┌────────

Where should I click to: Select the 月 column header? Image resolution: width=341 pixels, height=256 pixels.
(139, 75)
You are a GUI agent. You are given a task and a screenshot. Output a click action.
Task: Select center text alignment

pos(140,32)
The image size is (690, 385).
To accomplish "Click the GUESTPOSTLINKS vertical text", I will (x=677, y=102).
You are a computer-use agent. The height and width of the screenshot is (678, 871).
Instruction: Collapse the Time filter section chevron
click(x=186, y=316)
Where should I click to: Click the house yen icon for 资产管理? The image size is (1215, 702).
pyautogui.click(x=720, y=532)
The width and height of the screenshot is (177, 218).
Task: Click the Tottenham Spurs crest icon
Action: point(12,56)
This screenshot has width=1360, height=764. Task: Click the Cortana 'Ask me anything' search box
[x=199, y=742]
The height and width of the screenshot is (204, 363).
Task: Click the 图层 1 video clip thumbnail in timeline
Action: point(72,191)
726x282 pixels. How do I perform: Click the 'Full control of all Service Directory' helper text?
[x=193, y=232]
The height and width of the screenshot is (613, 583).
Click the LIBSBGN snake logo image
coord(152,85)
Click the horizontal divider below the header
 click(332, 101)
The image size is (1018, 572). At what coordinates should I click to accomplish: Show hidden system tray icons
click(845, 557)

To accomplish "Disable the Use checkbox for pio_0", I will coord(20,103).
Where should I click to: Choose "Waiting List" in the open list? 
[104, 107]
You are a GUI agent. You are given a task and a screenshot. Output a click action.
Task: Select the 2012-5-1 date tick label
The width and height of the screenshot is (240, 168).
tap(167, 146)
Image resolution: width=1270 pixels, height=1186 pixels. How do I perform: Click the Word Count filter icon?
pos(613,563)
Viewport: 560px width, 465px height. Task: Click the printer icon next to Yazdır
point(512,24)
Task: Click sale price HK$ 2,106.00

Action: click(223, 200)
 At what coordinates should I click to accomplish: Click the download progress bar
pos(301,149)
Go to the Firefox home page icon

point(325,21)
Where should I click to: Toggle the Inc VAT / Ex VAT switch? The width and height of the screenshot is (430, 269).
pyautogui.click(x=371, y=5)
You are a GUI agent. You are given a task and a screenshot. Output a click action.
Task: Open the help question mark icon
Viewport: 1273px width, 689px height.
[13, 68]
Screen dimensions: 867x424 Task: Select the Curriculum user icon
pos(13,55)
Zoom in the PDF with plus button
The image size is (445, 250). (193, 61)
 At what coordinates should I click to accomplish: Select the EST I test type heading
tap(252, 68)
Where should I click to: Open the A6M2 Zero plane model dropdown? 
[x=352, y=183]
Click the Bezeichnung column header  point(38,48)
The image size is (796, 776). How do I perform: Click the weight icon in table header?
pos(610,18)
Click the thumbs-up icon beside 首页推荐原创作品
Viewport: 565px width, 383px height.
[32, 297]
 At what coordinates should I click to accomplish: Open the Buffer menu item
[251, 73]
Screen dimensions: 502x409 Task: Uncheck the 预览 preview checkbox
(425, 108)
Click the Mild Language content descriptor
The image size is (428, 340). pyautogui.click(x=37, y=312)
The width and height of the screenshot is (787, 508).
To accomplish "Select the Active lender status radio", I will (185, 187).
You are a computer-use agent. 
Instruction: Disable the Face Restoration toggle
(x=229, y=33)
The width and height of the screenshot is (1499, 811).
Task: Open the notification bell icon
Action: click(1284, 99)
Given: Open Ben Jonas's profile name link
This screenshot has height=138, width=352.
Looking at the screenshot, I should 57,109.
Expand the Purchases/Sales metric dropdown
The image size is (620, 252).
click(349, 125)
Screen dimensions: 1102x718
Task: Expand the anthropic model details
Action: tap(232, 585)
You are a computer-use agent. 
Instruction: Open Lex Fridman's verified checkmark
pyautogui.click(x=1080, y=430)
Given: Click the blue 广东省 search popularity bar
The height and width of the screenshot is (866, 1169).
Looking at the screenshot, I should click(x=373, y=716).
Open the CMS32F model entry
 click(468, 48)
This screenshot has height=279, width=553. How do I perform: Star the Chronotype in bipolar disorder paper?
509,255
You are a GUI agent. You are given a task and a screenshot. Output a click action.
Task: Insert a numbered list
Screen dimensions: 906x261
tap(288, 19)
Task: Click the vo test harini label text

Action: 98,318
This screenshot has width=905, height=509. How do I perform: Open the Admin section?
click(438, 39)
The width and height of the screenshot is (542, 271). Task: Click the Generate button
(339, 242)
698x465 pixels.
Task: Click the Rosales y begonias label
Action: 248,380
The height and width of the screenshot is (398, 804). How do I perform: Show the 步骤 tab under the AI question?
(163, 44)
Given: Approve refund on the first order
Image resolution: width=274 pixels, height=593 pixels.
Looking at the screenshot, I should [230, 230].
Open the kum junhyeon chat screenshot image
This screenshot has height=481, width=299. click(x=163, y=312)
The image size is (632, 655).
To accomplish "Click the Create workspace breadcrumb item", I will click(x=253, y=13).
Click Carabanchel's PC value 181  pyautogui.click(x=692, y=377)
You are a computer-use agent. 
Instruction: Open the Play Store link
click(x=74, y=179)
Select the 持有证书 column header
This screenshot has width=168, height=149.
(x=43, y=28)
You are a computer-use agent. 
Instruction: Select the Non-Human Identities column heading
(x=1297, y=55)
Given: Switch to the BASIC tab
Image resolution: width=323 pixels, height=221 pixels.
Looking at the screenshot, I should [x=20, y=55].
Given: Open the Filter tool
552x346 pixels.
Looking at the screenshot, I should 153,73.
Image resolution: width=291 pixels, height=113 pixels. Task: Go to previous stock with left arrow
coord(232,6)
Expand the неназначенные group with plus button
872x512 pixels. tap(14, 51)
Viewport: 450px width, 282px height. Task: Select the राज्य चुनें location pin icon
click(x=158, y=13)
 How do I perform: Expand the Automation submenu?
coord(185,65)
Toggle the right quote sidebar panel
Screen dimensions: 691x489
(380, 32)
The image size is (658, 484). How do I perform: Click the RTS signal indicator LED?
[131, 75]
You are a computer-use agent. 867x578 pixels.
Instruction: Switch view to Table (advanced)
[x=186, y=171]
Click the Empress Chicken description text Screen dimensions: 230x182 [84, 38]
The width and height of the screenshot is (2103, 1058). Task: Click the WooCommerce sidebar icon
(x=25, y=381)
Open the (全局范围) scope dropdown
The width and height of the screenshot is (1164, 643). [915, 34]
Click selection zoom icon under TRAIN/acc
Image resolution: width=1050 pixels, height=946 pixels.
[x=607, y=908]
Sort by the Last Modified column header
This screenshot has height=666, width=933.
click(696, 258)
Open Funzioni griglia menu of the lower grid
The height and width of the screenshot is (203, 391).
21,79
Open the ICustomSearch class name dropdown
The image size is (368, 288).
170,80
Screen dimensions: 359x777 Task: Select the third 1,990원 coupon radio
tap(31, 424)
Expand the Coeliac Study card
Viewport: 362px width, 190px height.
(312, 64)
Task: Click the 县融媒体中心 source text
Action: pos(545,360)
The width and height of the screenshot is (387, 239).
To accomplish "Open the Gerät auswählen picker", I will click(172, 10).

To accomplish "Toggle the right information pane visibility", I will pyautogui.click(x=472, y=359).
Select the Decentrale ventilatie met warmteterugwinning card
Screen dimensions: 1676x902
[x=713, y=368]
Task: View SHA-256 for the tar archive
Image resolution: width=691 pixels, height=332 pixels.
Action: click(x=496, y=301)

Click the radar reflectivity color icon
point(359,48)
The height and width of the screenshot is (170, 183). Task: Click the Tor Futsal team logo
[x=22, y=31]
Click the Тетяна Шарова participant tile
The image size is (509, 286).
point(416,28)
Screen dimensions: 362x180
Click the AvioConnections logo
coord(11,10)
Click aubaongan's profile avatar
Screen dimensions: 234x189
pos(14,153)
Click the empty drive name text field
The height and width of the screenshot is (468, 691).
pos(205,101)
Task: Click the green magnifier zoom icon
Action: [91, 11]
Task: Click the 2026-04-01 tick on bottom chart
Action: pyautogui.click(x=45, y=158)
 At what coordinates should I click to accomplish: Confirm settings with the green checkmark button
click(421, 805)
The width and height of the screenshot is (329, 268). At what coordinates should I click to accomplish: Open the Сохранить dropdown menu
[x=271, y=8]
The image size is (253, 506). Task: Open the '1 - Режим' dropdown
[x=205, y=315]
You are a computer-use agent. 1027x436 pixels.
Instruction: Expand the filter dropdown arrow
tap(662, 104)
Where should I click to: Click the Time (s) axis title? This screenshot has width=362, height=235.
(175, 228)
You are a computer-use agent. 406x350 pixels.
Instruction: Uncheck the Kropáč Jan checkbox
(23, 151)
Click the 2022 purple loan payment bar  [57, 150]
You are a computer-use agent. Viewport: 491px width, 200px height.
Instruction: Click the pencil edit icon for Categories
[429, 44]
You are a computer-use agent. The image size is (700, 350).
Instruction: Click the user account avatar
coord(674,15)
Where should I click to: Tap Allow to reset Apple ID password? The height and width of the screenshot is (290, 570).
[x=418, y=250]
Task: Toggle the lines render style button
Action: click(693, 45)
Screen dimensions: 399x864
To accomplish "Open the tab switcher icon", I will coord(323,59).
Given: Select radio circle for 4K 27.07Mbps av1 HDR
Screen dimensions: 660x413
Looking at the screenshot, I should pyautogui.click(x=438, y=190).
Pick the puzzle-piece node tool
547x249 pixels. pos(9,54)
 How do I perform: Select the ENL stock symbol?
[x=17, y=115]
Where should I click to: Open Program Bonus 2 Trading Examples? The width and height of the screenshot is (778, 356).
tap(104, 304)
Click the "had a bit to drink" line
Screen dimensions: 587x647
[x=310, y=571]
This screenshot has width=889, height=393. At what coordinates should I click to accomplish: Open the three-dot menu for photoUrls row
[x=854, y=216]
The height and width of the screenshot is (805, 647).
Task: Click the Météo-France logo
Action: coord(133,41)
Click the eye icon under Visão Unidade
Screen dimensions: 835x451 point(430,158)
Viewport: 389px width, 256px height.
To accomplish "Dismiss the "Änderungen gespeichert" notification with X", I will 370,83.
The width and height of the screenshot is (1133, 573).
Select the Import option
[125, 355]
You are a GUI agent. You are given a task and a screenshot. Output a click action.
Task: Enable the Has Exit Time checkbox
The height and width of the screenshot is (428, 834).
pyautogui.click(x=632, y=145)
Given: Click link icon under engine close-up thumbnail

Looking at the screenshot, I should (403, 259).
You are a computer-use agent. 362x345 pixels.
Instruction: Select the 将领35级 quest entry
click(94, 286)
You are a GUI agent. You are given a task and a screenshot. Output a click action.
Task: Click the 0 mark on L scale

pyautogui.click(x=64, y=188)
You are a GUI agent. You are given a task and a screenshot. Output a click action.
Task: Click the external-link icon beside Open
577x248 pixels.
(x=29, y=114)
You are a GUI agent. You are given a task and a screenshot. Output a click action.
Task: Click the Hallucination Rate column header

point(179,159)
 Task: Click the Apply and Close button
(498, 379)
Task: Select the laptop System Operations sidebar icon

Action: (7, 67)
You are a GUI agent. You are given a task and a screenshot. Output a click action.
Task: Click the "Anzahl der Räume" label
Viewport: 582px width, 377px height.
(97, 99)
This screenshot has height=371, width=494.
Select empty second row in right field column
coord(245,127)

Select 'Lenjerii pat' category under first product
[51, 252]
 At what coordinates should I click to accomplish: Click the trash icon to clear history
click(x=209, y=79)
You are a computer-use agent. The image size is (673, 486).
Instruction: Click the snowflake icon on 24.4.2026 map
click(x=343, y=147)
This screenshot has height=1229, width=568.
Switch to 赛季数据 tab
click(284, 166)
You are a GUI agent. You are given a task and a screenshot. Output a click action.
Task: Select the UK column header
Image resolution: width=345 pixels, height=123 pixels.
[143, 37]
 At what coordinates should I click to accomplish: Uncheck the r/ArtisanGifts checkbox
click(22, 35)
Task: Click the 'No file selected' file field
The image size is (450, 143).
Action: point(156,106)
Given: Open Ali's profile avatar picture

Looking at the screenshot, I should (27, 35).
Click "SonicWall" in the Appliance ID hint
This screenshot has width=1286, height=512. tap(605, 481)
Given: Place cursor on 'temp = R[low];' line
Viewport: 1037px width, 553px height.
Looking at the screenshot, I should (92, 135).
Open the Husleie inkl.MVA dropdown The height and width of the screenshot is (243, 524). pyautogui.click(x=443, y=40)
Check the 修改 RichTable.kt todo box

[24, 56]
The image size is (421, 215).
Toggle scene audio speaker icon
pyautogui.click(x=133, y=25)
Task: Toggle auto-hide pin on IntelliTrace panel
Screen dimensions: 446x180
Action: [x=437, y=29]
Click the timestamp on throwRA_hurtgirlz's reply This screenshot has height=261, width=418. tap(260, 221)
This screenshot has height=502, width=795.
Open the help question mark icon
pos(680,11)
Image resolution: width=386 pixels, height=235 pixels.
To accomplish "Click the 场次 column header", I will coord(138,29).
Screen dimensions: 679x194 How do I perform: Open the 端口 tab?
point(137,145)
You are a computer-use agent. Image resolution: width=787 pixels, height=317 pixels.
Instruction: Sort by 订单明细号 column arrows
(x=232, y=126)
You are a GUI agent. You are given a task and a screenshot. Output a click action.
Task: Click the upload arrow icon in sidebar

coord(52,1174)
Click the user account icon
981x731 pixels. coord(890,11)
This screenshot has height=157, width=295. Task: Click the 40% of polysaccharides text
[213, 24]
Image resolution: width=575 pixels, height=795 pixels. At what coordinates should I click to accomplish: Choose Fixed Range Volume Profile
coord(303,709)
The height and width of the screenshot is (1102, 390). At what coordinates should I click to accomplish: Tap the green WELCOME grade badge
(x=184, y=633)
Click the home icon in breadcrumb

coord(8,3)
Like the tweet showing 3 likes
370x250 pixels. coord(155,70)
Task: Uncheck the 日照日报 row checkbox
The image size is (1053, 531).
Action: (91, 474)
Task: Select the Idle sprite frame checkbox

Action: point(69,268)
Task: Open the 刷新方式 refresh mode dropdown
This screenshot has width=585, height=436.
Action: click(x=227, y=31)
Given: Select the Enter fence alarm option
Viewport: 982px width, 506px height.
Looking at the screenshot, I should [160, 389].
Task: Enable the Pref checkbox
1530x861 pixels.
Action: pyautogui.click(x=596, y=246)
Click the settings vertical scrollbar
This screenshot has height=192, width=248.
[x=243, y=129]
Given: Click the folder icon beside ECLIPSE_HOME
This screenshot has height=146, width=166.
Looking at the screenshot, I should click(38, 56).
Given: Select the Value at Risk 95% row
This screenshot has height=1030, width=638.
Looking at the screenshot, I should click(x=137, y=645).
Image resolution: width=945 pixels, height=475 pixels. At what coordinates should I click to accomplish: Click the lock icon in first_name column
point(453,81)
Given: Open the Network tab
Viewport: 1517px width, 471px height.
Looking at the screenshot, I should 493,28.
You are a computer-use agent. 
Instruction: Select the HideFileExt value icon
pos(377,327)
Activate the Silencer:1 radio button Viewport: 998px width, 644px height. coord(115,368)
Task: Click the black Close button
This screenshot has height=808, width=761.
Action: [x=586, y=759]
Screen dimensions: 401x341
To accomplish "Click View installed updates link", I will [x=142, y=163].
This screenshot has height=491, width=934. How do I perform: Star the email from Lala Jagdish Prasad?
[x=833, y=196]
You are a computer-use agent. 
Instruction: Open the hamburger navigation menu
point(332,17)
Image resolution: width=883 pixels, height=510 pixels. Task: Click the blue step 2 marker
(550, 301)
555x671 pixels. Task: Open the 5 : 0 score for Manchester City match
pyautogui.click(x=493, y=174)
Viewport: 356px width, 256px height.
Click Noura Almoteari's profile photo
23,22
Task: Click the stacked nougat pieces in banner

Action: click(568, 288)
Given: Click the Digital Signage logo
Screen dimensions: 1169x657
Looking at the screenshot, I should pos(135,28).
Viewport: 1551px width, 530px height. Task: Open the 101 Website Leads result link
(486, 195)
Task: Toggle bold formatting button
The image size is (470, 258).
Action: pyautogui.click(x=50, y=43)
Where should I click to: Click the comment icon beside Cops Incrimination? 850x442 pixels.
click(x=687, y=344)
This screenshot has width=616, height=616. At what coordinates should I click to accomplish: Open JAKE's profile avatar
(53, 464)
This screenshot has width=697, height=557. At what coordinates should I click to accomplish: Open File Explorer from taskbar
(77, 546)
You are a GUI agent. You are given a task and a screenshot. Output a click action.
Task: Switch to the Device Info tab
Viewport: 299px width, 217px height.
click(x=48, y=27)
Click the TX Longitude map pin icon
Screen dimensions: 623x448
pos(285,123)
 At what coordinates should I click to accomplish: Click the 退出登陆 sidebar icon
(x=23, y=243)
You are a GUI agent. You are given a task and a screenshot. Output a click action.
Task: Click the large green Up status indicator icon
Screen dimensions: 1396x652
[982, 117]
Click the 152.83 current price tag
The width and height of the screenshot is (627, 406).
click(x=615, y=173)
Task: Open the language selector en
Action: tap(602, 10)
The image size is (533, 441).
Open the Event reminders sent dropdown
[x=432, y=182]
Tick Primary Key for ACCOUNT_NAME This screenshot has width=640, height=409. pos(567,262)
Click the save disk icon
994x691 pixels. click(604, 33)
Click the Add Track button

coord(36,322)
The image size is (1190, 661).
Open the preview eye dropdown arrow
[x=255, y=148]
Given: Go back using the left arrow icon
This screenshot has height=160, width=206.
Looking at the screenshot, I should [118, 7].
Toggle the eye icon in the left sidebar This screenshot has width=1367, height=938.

└────────

▶ _ACTIVITY_:
The response should be the listing above, limited to the lines between the one holding "At what coordinates should I click to accomplish: Select" and the one holding "Click the Bezeichnung", inclusive, reproduced exactly.

▶ _SOLUTION_:
 At what coordinates should I click to accomplish: Select the EST I test type heading
tap(252, 68)
Where should I click to: Open the A6M2 Zero plane model dropdown? 
[x=352, y=183]
Click the Bezeichnung column header  point(38,48)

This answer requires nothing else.